Data extracts
※

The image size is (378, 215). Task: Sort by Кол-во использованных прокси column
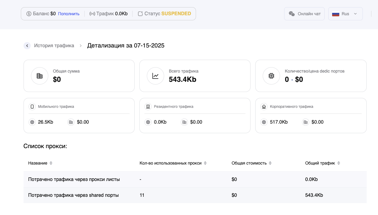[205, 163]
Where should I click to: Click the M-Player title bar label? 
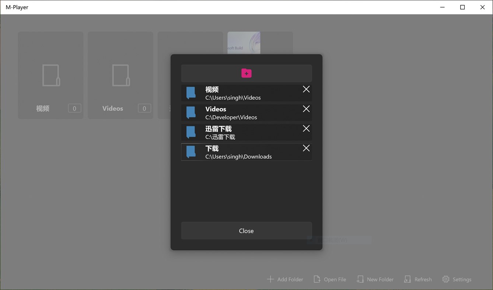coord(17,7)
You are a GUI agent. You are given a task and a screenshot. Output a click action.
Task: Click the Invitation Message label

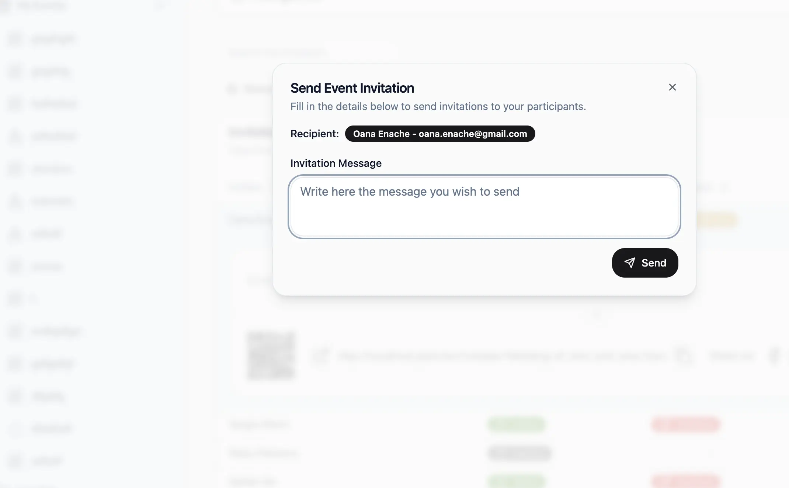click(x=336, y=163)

※

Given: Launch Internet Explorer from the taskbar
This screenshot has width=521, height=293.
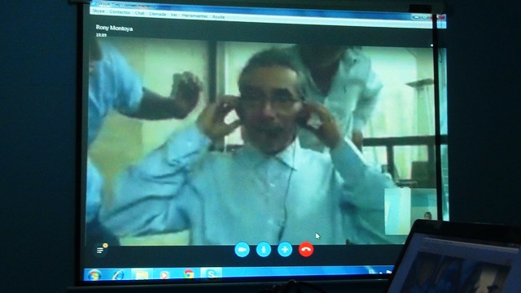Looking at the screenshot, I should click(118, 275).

※

Task instructions
When copying from the data above, print only the lines from the line containing "The image size" to the line containing "You are a GUI", exactly, and leave the pictures out.

Your solution
The image size is (378, 215). Task: Sort by Кол-во использованных прокси column
[205, 163]
Where should I click to: Click the M-Player title bar label? 
coord(17,7)
You are a GUI agent. You are given a task and a screenshot. Output a click action.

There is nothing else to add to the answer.